*EXERCISE BRIEF:* Give back exactly the lines from the start of the listing to the line containing "The height and width of the screenshot is (896, 1344).", inclusive, and nothing beyond them.

*INFORMATION:*

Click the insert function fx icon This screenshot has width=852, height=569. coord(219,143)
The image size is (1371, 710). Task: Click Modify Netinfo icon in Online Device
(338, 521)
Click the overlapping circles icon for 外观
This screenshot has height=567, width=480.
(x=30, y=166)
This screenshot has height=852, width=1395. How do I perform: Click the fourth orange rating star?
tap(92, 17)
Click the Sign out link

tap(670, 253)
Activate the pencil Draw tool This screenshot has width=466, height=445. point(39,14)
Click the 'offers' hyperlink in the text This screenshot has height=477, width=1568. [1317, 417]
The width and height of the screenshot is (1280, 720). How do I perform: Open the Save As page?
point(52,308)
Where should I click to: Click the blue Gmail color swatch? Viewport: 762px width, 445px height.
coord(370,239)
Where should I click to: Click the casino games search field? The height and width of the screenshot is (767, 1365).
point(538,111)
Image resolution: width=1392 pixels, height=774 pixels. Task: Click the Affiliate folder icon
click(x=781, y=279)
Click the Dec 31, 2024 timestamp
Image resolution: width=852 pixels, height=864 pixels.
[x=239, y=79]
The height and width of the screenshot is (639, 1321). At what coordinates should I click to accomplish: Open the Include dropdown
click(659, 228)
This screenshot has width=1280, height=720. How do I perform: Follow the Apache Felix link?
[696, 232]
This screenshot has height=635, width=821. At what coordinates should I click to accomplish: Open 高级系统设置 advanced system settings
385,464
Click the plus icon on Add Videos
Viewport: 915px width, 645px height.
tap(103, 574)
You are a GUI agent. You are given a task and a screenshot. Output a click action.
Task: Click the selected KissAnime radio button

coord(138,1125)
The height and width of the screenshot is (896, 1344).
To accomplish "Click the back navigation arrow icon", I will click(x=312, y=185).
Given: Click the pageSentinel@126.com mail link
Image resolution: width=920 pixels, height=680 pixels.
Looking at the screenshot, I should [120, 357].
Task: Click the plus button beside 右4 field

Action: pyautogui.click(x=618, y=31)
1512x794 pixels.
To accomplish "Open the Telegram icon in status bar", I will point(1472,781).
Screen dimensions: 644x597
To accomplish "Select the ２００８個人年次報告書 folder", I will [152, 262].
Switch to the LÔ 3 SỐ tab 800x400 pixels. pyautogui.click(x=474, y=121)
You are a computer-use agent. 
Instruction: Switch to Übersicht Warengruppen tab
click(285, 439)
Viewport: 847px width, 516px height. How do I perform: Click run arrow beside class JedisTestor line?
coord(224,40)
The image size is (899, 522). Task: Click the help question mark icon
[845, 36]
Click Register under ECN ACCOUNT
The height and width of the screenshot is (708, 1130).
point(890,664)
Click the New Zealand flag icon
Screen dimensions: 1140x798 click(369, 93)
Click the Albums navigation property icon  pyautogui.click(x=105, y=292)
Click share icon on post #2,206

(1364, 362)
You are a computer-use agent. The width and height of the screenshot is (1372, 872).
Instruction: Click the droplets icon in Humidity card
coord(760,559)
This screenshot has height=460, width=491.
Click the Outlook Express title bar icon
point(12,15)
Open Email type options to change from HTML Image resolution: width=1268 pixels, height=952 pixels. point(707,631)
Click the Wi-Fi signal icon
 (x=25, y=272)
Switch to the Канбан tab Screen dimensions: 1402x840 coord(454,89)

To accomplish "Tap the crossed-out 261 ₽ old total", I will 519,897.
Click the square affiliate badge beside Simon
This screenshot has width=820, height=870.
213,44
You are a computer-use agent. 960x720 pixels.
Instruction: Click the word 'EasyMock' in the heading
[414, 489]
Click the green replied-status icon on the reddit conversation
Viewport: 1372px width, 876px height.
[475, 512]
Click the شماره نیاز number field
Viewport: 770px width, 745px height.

*ANSWER SPACE:*
Click the insert function fx icon This screenshot has width=852, height=569. coord(219,143)
The image size is (1371, 710). Task: Click Modify Netinfo icon in Online Device
(338, 521)
Click the overlapping circles icon for 外观
This screenshot has height=567, width=480.
(x=30, y=166)
This screenshot has height=852, width=1395. How do I perform: Click the fourth orange rating star?
tap(92, 17)
Click the Sign out link

tap(670, 253)
Activate the pencil Draw tool This screenshot has width=466, height=445. point(39,14)
Click the 'offers' hyperlink in the text This screenshot has height=477, width=1568. [1317, 417]
The width and height of the screenshot is (1280, 720). How do I perform: Open the Save As page?
point(52,308)
Where should I click to: Click the blue Gmail color swatch? Viewport: 762px width, 445px height.
coord(370,239)
Where should I click to: Click the casino games search field? The height and width of the screenshot is (767, 1365).
point(538,111)
Image resolution: width=1392 pixels, height=774 pixels. Task: Click the Affiliate folder icon
click(x=781, y=279)
Click the Dec 31, 2024 timestamp
Image resolution: width=852 pixels, height=864 pixels.
[x=239, y=79]
The height and width of the screenshot is (639, 1321). At what coordinates should I click to accomplish: Open the Include dropdown
click(659, 228)
This screenshot has width=1280, height=720. How do I perform: Follow the Apache Felix link?
[696, 232]
This screenshot has height=635, width=821. At what coordinates should I click to accomplish: Open 高级系统设置 advanced system settings
385,464
Click the plus icon on Add Videos
Viewport: 915px width, 645px height.
tap(103, 574)
You are a GUI agent. You are given a task and a screenshot. Output a click action.
Task: Click the selected KissAnime radio button

coord(138,1125)
The height and width of the screenshot is (896, 1344).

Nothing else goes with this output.